Putting It All Together
Key Takeaways
- AR(p) is the baseline. Anything multivariate has to beat it to justify the extra complexity.
- VAR is the right call when series are stationary and cross-variable feedback matters. Granger causality tests tell you whether the cross-talk is real.
- Test for unit roots before reaching for VECM. If both series are I(1) and cointegrated, VECM is theoretically correct. Its edge mostly shows up at long horizons.
- Use LP when the goal is causal IRFs, not point forecasts. It is more robust to misspecification and naturally extends with controls, interactions, and state-dependence.

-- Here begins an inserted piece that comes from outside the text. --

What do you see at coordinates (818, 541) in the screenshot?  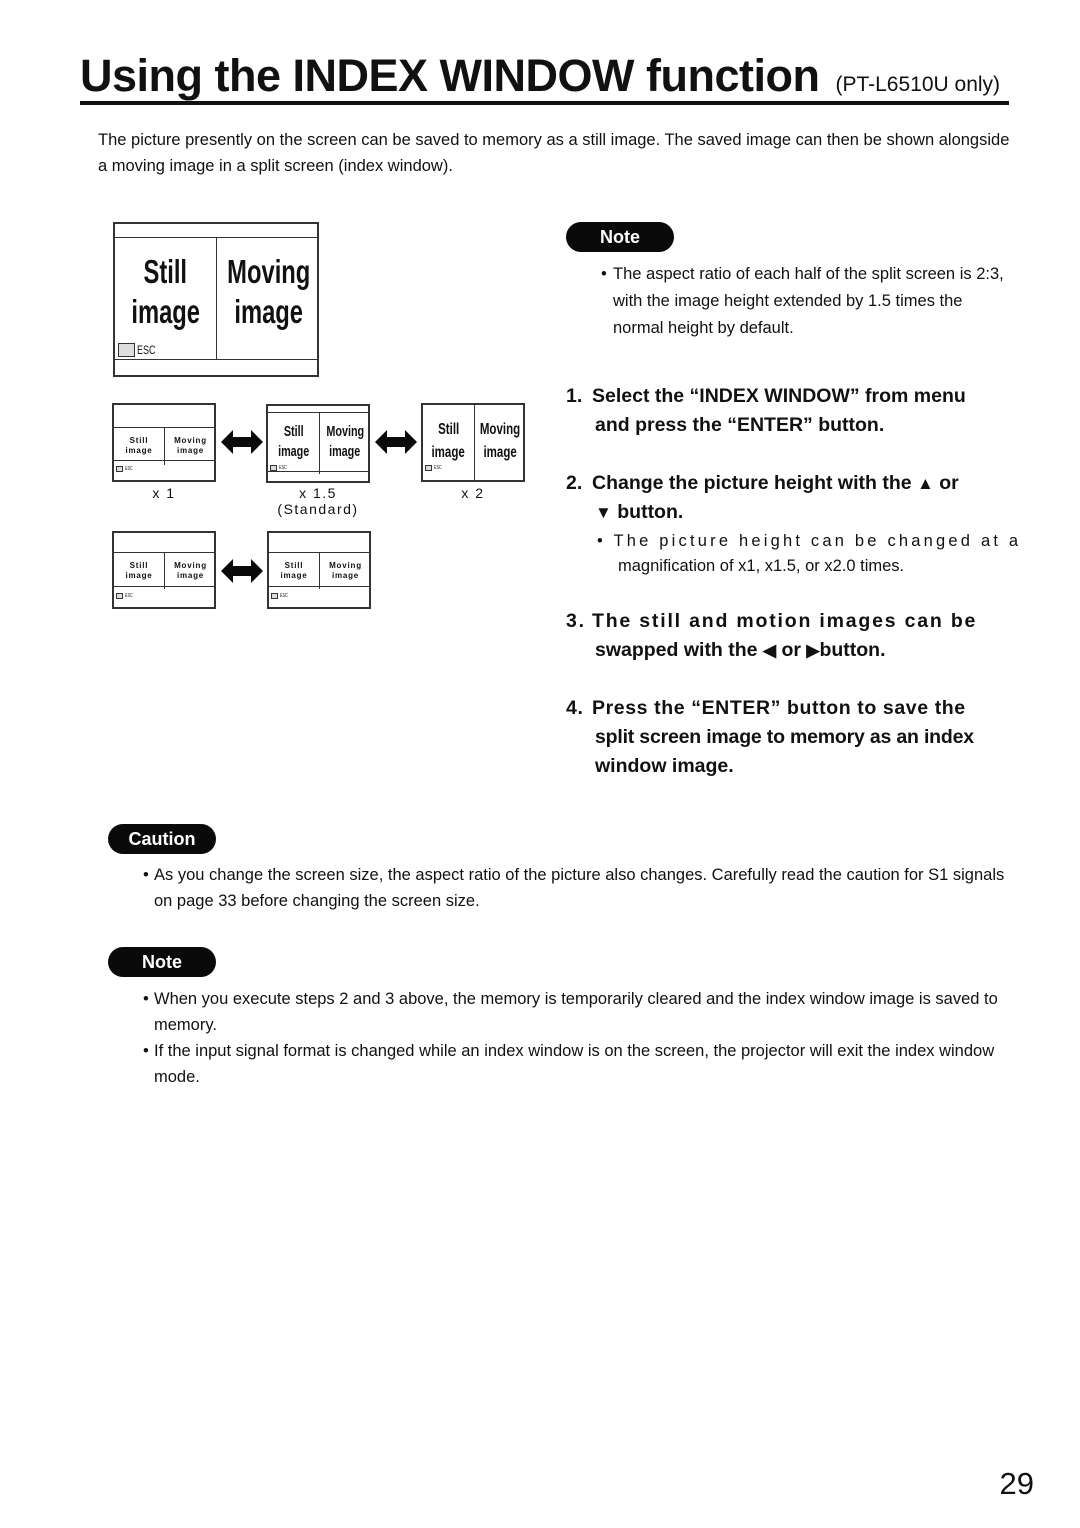 I see `bullet-text: The picture height can be changed at a` at bounding box center [818, 541].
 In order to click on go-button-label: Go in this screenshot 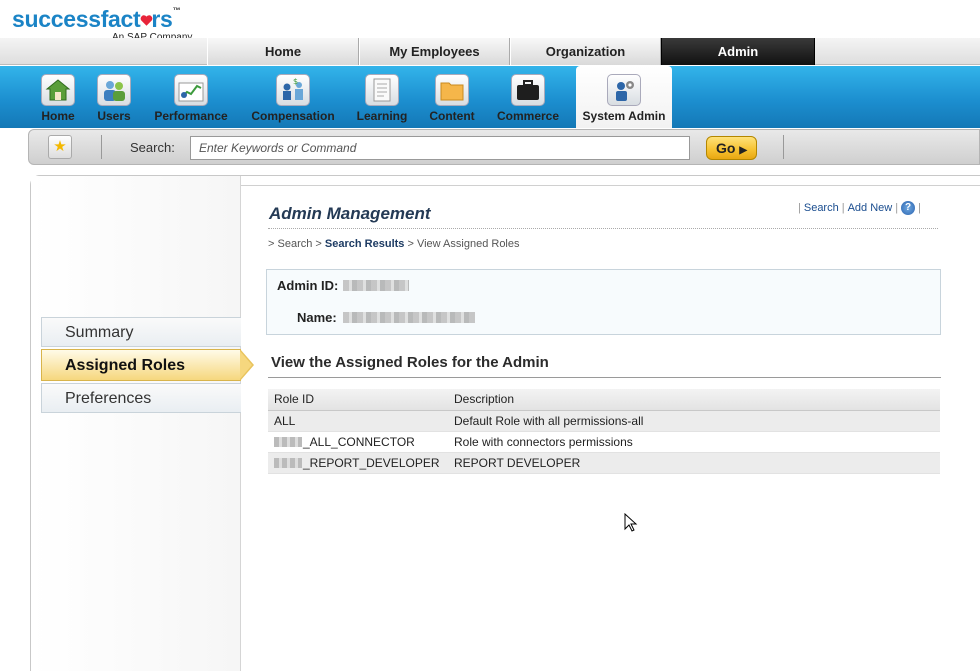, I will do `click(726, 148)`.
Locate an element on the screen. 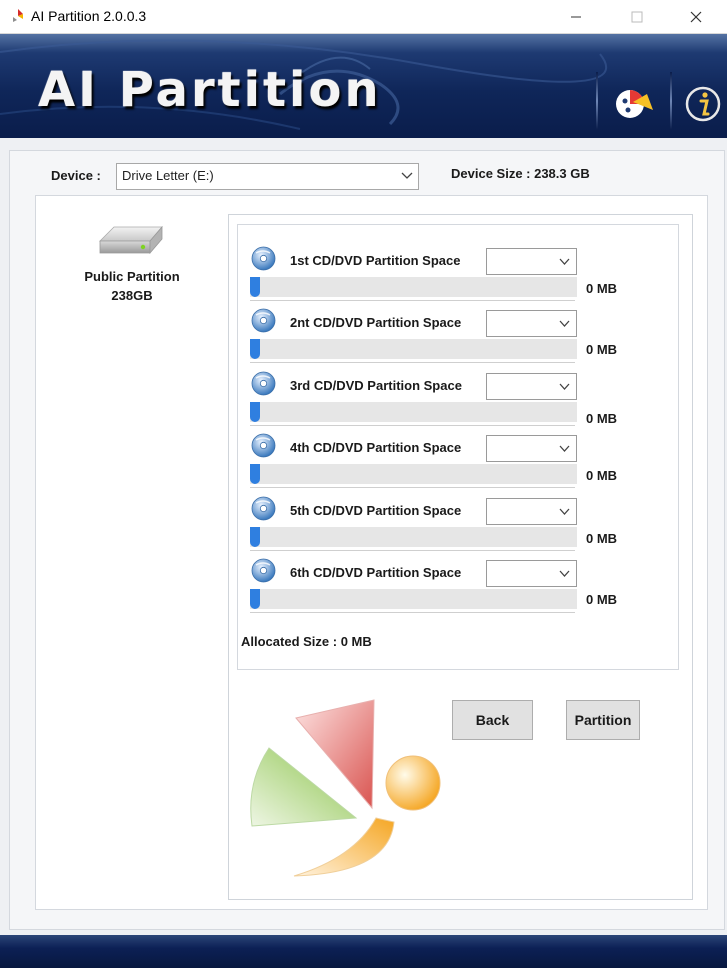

- Forecasting and structural inference are different jobs. A VAR can forecast well even when its IRFs are biased; LP exists to get the IRFs right, not to win on RMSE.
References
- Hyndman, R. J., & Athanasopoulos, G. (2021). Forecasting: Principles and Practice (3rd ed.). OTexts. https://otexts.com/fpp3
- Jordà, Ò. (2005). Estimation and inference of impulse responses by local projections. American Economic Review, 95(1), 161–182.
- Lütkepohl, H. (2005). New Introduction to Multiple Time Series Analysis. Springer.
- Ramey, V. A. (2016). Macroeconomic shocks and their propagation. Handbook of Macroeconomics, vol. 2.
- Stock, J. H., & Watson, M. W. (2018). Identification and estimation of dynamic causal effects in macroeconomics using external instruments. Economic Journal, 128(610), 917–948.